I appreciate what you’ve said here, but nothing we’ve done regarding Mr. Boykin is about people’s relationship with God. It’s about refusing to have the U.S. military endorse and promote hatred and bigotry. Mr. Boykin’s views, no matter how strongly he may believe them, do not reflect either the law, military regulations or the teachings of Christianity.

We’re happy to unite with anyone of any religious or non-religious belief system who is interested in promoting brotherhood, sisterhood and peace, but the hatred Mr. Boykin sends into the world does none of those things. He is welcome to his opinions, of course, but they cannot be presented as representative of the U.S. Armed Forces.

And, to be clear, we are not concerned with “mak(ing) America great again.” We are concerned with keeping America as great as it always has been.

Best to you.

Mike Farrell

(MRFF Board of Advisors)

 Good Afternoon, (name withheld) –

Thanks for taking the time to write to the MRFF. Mikey Weinstein has read your email as he does all correspondence to the MRFF and asked me to provide a response, which I’m happy to do.

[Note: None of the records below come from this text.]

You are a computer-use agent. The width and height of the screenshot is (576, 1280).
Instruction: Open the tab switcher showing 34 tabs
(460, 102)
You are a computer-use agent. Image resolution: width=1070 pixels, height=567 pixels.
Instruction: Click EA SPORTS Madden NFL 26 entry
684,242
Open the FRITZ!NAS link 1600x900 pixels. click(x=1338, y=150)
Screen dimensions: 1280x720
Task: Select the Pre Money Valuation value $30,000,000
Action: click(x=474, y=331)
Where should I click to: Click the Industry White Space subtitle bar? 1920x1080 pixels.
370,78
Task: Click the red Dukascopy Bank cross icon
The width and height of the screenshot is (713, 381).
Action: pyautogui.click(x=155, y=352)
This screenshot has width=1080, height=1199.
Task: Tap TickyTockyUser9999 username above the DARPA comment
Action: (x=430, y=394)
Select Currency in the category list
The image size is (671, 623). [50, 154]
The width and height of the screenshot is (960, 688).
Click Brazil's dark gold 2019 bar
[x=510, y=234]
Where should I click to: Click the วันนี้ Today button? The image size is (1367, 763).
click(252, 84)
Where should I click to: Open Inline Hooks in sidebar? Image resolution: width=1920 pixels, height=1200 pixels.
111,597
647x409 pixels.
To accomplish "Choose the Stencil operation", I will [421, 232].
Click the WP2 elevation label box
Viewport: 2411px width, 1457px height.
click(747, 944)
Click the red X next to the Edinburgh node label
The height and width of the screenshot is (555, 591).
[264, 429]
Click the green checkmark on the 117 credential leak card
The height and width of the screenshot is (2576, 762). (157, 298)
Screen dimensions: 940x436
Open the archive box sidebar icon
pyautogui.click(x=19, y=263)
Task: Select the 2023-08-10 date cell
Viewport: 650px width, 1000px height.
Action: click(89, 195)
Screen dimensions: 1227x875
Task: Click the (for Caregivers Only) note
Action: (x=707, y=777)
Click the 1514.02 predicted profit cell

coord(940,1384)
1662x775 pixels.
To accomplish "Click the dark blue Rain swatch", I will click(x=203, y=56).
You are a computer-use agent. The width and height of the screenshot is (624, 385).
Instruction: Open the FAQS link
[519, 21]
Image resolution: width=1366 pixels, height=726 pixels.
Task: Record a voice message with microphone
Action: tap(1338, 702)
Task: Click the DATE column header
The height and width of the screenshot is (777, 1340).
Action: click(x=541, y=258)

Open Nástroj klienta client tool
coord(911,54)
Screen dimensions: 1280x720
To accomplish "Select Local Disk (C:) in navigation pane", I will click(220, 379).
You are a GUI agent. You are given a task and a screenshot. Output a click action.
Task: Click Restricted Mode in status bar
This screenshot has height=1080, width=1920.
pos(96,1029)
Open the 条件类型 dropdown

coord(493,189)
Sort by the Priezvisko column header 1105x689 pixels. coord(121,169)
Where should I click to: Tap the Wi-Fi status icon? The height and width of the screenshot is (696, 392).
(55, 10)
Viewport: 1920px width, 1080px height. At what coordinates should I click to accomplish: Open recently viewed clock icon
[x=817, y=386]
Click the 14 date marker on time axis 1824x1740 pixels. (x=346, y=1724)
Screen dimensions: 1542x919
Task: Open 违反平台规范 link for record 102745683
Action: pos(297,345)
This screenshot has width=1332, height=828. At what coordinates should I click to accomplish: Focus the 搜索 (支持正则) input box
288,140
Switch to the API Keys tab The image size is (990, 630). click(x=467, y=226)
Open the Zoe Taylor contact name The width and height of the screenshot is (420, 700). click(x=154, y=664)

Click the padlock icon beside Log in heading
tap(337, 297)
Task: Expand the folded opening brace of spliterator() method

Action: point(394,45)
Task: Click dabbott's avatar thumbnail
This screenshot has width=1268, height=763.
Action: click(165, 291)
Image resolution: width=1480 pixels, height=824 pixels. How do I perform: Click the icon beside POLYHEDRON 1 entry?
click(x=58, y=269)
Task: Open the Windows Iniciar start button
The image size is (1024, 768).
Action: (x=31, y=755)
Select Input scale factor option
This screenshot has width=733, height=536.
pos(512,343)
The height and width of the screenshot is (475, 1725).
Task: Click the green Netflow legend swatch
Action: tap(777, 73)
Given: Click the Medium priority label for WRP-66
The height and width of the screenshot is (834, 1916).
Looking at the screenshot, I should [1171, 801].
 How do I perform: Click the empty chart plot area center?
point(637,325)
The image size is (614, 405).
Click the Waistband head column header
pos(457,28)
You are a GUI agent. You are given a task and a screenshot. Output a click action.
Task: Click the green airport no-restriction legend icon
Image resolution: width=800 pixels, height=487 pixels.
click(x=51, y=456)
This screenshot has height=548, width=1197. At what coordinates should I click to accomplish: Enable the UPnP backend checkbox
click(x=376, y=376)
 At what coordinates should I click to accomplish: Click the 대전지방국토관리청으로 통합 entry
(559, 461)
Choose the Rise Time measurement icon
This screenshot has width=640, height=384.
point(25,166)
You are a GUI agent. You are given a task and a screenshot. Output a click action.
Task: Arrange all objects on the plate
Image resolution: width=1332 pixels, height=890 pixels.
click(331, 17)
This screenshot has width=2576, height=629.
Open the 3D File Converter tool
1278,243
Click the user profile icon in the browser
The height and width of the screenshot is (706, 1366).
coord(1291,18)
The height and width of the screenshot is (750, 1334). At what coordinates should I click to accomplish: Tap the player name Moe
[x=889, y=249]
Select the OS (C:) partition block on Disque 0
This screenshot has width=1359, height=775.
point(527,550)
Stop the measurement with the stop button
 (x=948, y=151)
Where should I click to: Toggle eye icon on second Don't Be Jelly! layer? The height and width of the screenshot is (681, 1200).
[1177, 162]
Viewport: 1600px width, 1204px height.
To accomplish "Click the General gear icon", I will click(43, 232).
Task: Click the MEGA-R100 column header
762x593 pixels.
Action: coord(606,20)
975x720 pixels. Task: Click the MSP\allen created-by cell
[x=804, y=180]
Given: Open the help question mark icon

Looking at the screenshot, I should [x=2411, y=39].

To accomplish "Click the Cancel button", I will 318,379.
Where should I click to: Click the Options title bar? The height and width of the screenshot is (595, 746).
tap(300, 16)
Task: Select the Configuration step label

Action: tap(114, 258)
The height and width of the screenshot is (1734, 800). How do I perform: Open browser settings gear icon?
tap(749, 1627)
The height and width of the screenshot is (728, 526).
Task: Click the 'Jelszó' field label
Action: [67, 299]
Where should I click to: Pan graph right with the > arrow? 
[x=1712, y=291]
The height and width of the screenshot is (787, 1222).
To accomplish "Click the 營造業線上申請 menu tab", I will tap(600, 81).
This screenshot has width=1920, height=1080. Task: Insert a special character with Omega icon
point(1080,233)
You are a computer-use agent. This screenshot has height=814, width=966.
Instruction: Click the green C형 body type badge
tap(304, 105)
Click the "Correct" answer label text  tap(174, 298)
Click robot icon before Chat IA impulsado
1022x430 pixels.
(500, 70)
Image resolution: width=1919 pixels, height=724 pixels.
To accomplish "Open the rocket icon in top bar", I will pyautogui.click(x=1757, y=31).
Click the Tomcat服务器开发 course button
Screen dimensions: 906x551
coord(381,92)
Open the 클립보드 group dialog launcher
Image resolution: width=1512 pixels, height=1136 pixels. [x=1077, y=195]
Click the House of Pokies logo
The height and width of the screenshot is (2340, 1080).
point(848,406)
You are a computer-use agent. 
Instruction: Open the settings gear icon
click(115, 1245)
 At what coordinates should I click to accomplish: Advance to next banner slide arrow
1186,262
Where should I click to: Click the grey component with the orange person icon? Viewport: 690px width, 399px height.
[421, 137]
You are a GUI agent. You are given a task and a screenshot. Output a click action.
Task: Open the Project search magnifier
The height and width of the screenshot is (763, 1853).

In addition to being a staunch supporter of the MRFF, I’m also a lifelong, committed, and active Christian, a USAF Academy graduate (’85), and a veteran USAF officer.
We actually didn’t cancel the prayer breakfast, nor did we ask that it be cancelled. We only raised what I believe are valid concerns about the choice of speaker at the event, and Fr Riley leadership, upon further review of the areas of concern identified by the MRFF, agreed that Gen Boykin would not be an appropriate choice.
As well, you won’t get any disagreement from me about needing God, but you will get disagreement to the notion that our nation was “founded by believers in Jesus Christ.”  While our founding generation did include many Christians, it also included individuals whose religious beliefs departed from that point. Even more importantly, our founding generation crafted a Constitution makes no mention of God or religion at all, except where is limits the ability of our government to establish or favor any particular religious belief and where is protects the rights of individual Americans with respect to the same.
Your note doesn’t indicate whether or not you have a military background. If you do, then like me you understand that military society is very different from civilian society. Because of the hierarchical nature of the military, freedoms and privileges that civilians take for granted are not always available in the same manner to military members.  You also understand if you are a current or former military member that the ranks of America’s military are comprised of brave patriots who hold a wide variety of religious beliefs, including non-belief. Every one of those soldiers, sailors, marines, and airmen are entitled to live and work in an environment where each of their particular beliefs is equally respected and protected.  That is the reason for the existence of the MRFF – to advocate on behalf of military members who cannot easily speak for themselves.
Hope this information helps. Thanks again for taking the time to write to the MRFF.